DKIM签名失败，正文哈希未验证Mimekit 1.10.1.0和Mailkit 1.10.2.0

Question

I see a strange problem while DKIM signing the headers with Mailkit & Mimekit, Gmail reports the error "dkim=neutral (body hash did not verify)".

Am I doing something wrong here?.Please find my code below and screenshots of the actual received mail attached.

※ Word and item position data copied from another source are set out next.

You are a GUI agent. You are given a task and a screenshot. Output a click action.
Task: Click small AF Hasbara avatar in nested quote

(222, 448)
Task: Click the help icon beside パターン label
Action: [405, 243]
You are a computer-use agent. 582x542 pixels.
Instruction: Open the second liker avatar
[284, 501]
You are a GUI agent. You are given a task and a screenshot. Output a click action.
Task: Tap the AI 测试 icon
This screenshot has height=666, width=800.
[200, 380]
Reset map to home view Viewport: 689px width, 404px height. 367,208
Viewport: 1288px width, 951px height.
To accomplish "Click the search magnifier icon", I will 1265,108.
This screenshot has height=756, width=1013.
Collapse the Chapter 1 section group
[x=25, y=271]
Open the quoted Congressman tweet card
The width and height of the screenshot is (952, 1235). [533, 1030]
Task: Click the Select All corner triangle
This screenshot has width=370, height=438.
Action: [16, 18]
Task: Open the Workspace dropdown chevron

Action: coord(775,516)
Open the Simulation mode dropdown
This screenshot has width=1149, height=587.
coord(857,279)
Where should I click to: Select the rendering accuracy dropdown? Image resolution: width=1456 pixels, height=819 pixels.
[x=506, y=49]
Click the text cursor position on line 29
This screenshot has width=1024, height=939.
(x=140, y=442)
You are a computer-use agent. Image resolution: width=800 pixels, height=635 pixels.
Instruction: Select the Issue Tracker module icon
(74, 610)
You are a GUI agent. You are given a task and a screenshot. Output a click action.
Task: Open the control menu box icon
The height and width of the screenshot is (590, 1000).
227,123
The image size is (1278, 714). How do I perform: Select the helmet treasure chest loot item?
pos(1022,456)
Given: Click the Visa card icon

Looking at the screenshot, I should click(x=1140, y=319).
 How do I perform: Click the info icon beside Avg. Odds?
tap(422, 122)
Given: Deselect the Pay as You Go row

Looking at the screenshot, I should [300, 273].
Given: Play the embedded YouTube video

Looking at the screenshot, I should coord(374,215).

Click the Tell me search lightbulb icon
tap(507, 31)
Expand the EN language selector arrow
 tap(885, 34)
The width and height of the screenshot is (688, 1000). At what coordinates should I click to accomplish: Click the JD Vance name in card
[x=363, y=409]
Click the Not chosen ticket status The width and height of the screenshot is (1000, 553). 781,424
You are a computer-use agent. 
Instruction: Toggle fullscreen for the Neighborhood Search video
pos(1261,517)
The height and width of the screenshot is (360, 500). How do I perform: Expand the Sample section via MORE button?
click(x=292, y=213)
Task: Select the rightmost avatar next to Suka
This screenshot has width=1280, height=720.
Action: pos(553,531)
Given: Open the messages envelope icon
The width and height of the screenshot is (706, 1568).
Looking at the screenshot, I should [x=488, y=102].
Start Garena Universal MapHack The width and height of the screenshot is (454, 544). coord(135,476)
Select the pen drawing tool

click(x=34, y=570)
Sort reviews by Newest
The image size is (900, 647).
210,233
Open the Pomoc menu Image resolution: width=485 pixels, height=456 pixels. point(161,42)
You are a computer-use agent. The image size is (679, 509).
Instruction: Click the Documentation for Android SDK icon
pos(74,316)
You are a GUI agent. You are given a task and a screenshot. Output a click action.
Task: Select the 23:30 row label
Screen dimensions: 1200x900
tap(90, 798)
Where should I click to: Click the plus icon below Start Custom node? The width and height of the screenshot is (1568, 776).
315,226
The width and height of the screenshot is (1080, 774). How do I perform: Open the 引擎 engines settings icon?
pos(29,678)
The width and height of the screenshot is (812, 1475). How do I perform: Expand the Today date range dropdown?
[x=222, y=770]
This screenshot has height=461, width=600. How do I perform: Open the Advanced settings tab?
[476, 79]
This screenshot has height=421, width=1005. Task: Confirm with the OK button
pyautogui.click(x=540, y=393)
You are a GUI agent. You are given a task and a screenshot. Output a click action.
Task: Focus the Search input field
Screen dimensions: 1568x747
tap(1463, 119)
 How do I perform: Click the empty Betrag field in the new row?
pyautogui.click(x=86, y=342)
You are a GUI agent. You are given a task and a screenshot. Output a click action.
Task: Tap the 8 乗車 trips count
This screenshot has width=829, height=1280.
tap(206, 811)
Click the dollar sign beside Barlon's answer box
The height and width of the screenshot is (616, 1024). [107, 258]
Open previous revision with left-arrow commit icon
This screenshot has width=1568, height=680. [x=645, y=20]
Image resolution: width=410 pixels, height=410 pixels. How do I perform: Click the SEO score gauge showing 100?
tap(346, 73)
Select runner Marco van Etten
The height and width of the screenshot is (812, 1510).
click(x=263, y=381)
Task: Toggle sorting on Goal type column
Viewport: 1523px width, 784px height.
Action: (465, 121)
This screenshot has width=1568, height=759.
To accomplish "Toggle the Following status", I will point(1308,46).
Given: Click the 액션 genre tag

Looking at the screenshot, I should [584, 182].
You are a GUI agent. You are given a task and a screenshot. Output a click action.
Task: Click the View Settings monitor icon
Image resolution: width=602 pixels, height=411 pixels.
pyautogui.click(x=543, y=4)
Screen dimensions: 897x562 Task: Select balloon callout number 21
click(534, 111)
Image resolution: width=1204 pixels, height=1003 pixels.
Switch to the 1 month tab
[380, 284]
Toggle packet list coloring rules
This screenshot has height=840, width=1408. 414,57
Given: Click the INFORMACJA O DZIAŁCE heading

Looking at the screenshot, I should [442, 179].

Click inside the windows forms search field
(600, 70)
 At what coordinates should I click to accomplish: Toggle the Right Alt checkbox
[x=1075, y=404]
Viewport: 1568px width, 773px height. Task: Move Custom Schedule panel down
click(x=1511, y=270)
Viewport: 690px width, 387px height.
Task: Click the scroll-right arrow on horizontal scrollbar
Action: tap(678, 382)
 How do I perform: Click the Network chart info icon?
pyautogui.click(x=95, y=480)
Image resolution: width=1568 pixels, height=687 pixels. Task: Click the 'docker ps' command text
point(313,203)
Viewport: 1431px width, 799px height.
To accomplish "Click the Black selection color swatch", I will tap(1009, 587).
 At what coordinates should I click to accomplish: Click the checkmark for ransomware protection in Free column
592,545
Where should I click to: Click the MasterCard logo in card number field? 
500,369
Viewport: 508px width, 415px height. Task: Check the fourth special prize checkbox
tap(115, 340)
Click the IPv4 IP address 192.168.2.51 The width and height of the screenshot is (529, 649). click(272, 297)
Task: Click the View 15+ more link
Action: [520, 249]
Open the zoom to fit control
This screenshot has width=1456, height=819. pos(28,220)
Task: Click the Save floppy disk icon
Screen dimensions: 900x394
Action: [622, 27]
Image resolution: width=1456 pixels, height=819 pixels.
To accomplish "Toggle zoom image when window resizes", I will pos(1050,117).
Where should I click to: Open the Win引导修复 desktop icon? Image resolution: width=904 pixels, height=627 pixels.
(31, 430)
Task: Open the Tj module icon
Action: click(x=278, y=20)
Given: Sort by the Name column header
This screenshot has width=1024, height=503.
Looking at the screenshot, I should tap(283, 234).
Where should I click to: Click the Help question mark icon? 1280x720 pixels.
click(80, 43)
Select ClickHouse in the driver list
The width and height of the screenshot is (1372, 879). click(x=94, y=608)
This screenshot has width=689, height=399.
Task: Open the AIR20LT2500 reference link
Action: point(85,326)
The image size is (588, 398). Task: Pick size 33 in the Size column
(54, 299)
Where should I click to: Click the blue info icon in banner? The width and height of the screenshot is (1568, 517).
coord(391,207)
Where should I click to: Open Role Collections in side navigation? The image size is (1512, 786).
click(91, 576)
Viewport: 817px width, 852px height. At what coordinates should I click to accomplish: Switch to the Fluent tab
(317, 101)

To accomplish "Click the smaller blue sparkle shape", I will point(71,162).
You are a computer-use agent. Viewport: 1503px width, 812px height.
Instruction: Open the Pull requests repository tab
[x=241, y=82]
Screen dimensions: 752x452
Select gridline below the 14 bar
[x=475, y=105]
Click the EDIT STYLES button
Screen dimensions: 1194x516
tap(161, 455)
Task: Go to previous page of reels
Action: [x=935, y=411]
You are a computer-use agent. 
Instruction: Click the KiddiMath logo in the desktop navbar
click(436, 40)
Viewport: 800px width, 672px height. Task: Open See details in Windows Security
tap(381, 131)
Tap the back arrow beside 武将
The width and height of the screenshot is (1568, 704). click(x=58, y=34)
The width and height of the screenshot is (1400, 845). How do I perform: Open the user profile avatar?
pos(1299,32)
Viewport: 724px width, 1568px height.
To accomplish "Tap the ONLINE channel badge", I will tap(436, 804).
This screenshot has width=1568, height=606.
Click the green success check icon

        string ReturnName = "DMC12";
        string FromDomain = "backtothefuture.net";
        string FromEmail = "marty@" + FromDomain;
        string FromName = "Marty McFly";
        string SenderName = "Marty McFly";
        string ToEmail = "George.mcfly.1960@gmail.com";
        string MailServer = "DMC12.large.timemachine.com";
        string TextBody = @"If you put your mind to it, you can accomplish anything. One other thing. If you guys ever have kids, and one of them, when he's eight years old, accidentally sets fire to the living room rug... go easy on him!";
        string HtmlBody = string.Format(@"<b>如果你把你的头脑，它可以完成任何事情。 另一件事。 如果你们有孩子，其中一个，当他八岁时，不小心把火烧在客厅地毯上...去容易对他！</b>");
        string Subject  = "Message from Marty (1960)!";
        string ToName = "George McFly";
        string DKIMdomain = FromDomain;
        string DKIMSigner = "btfreturns.com";         
        string ReturnEmail = "DocBrown@" + MailServer;
        string SenderEmail = "marty@" + MailServer;
        string privatekey = System.IO.File.ReadAllText("dkim.private.key");
        var client = new SmtpClient(new ProtocolLogger("smtp.txt")); // logging SMTP connections

            try
            {
                client.Connect(MailServer, 25);
            }
            catch (SmtpCommandException ex)
            {
                Console.WriteLine("Error trying to connect: {0}", ex.Message);
                Console.WriteLine("\tStatusCode: {0}", ex.StatusCode);
                return;
            }
            catch (SmtpProtocolException ex)
            {
                Console.WriteLine("Protocol error while trying to connect: {0}", ex.Message);
                return;
            }
            catch (Exception ex)
            {
                Console.WriteLine(ex.Message);
                return;
            }   

            client.LocalDomain = MailServer;

            var message = new MimeMessage();
            MailboxAddress RecepientAddress = new MailboxAddress(ToName, ToEmail);

            message.From.Add(new MailboxAddress(FromName, FromEmail)); // From Address
            var builder = new BodyBuilder();

            builder.TextBody = TextBody;
            builder.HtmlBody = HtmlBody;

            List<MailboxAddress> To = new List<MailboxAddress>();
            To.Add(RecepientAddress);

            message.Subject = Subject;
            message.Body = builder.ToMessageBody();
            message.Sender = new MailboxAddress(SenderName, SenderEmail);  // Sender Address
            message.To.Add(RecepientAddress);       
            message.MessageId = Guid.NewGuid().ToString("N") + "@" + new System.Net.Mail.MailAddress(message.Sender.Address).Host;


                using (Stream s = (new MemoryStream(Encoding.UTF8.GetBytes(privatekey ?? ""))))
                {
                    var headersToSign = new[] { HeaderId.From, HeaderId.To, HeaderId.Subject, HeaderId.Date, HeaderId.MessageId };
                    var signer = new DkimSigner(s, DKIMdomain, DKIMSigner);
                    signer.SignatureAlgorithm = DkimSignatureAlgorithm.RsaSha1;
                    message.Sign(signer, headersToSign, DkimCanonicalizationAlgorithm.Relaxed, DkimCanonicalizationAlgorithm.Relaxed);
                }


                client.Send(message, new MailboxAddress(ReturnName, ReturnEmail), To);              
                client.Disconnect(true);
                client.Connect(MailServer, 25);
                client.Dispose();

Answer 1

The problem is that you are not calling message.Prepare() before DKIM signing the message. This is a very important step because it forces all of the MIME parts of the message body into an appropriate encoding to be used for transport.

Note that if you do not call Prepare() with an appropriate encoding constraint value, the SmtpClient.Send() method will end up doing that after you've DKIM signed the message, thus invalidating the signature.

My suggestion is to use EncodingConstraint.SevenBit for maximum interoperability.

However, if you are confidant that your SMTP server and all other SMTP servers that your message will transfer through support the 8BITMIME extension, then you can try using EncodingConstraint.EightBit instead.